Alas the privileges and freedoms we have as men and women are not equal. Yet it is also true to say that neither sets of rights, for the male or the female, encompass the other: if today we gave women all the same advantages that men have, the system would be biased in favour of women. This reveals the oldest dichotomy in human history: between the sexes we support each other, though often in very symbiotic, rather than equivalent ways. Regardless we must strive to ensure that the same options are available to both sexes.

Marxists argue that without understanding sexual identity thru the lens of capitalism, we are presented with many contradictory and reactionary positions, the effects of wealth at every echelon of society affecting those contradictions, that it is - quantifying the value of these roles under capitalism introduces inequalities in the dichotomy: raising a child does not always guarantee the same monetary returns as working as a banker, doctor or barrister and certainly not in the short term. Free market capitalism does not value us equally. 

From where does this inequality stem? The problem must surely lie in the various forms of sexual segregation we undergo during education, particularly in sporting activities where the early opportunity to undermine later misconceptions and other imbalances between the sexes is not realised.
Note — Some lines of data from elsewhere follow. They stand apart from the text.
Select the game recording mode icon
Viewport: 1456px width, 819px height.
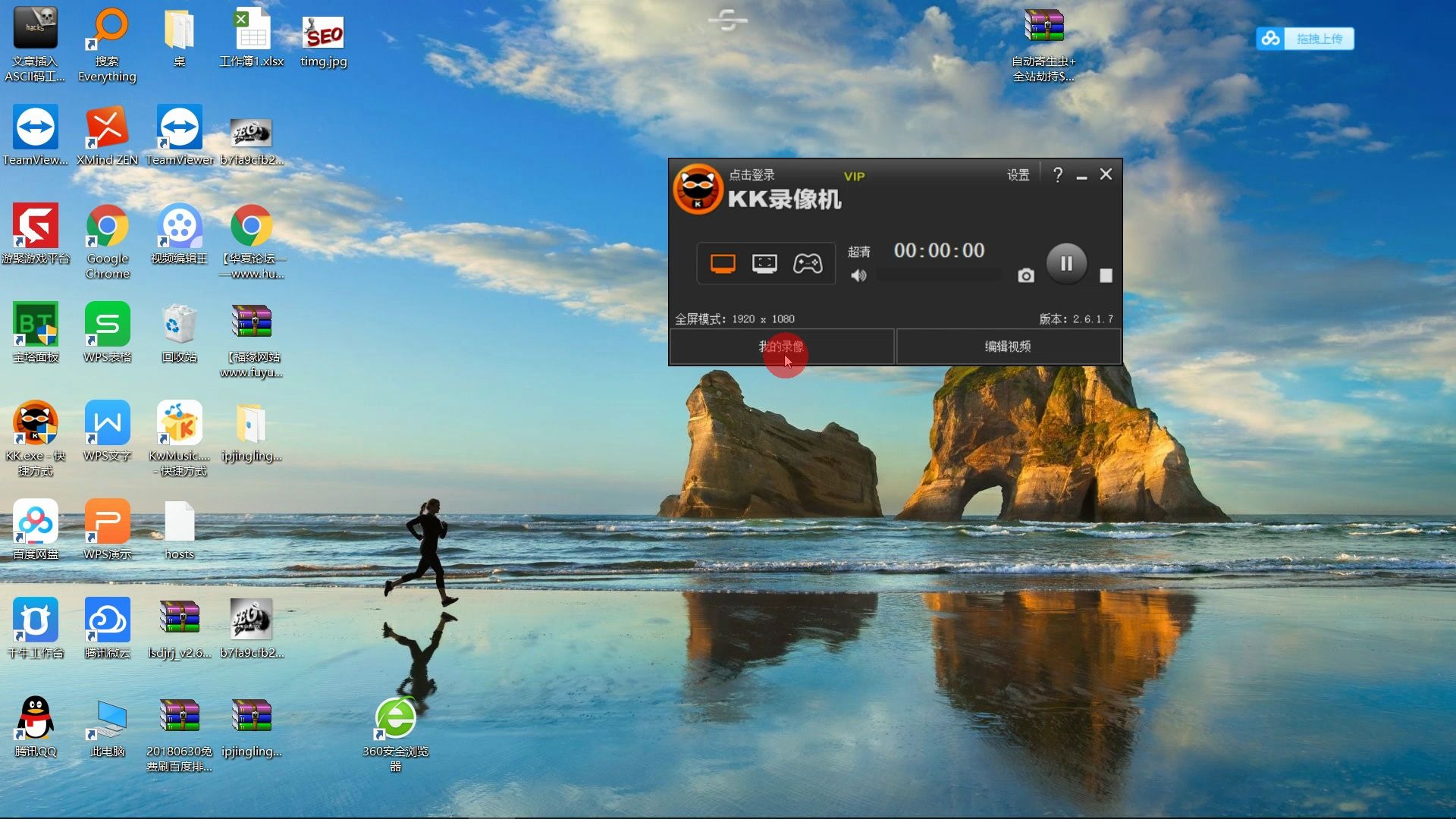click(x=808, y=262)
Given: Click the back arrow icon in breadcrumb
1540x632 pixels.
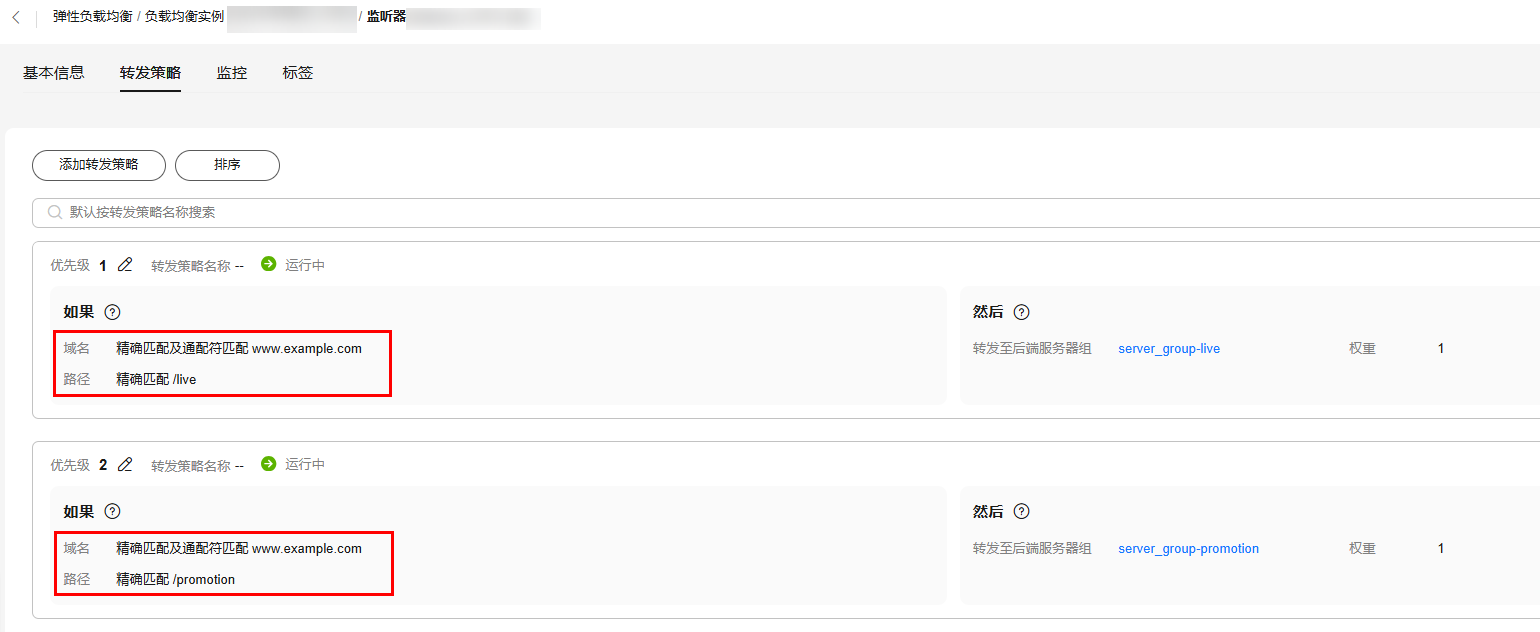Looking at the screenshot, I should point(16,17).
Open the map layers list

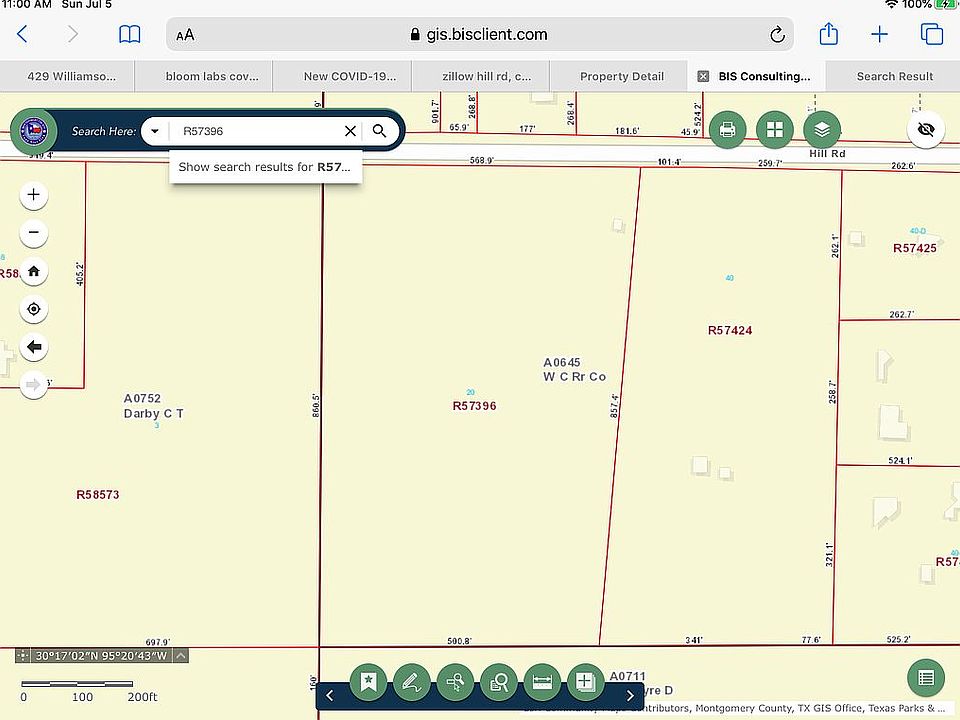point(821,130)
The UN has the following to say on gender equality in sport:
"Sport provides women and girls with an alternative avenue for participation in the social and cultural life of their communities and promotes enjoyment of freedom of expression, interpersonal networks, new opportunities and increased self-esteem. It also expands opportunities for education and for the development of a range of essential life skills, including communication, leadership, teamwork and negotiation. 
The participation of women and girls in sport challenges gender stereotypes and discrimination, and can therefore be a vehicle to promote gender equality and the empowerment of women and girls. In particular, women in sport leadership can shape attitudes towards women’s capabilities as leaders and decision-makers, especially in traditional male domains. 
The positive outcomes of sport for gender equality and women’s empowerment are constrained by gender-based discrimination in all areas and at all levels of sport and physical activity, fuelled by continuing stereotypes of women’s physical abilities and social roles. Women are frequently segregated involuntarily into different types of sports, events and competitions specifically targeted to women. Women’s access to positions of leadership and decision-making is constrained from the local level to the international level. The value placed on women’s sport is often lower, resulting in inadequate resources and unequal wages and prizes. In the media, women’s sport is not only marginalized but also often presented in a different style that reflects and reinforces gender stereotypes. Violence against women, exploitation and harassment in sport are manifestations of the perceptions of men’s dominance, physical strength and power, which are traditionally portrayed in male sport."
UN Inter-Agency Network on Women & Gender Equality, "Women, gender equality and sport."
This early segregation of our social development and later into fraternity and sorority groups would seem to be the cornerstone of the division of the sexes. There is clearly a need for integration in sport, instead grouping athletes by ability and not gender, whilst providing more televised coverage of sexually integrated events. Otherwise we must continue our perpetual lament of the sexual disparity we see as a result of our initial sabotage, continually restarting the feminist fight with each new generation.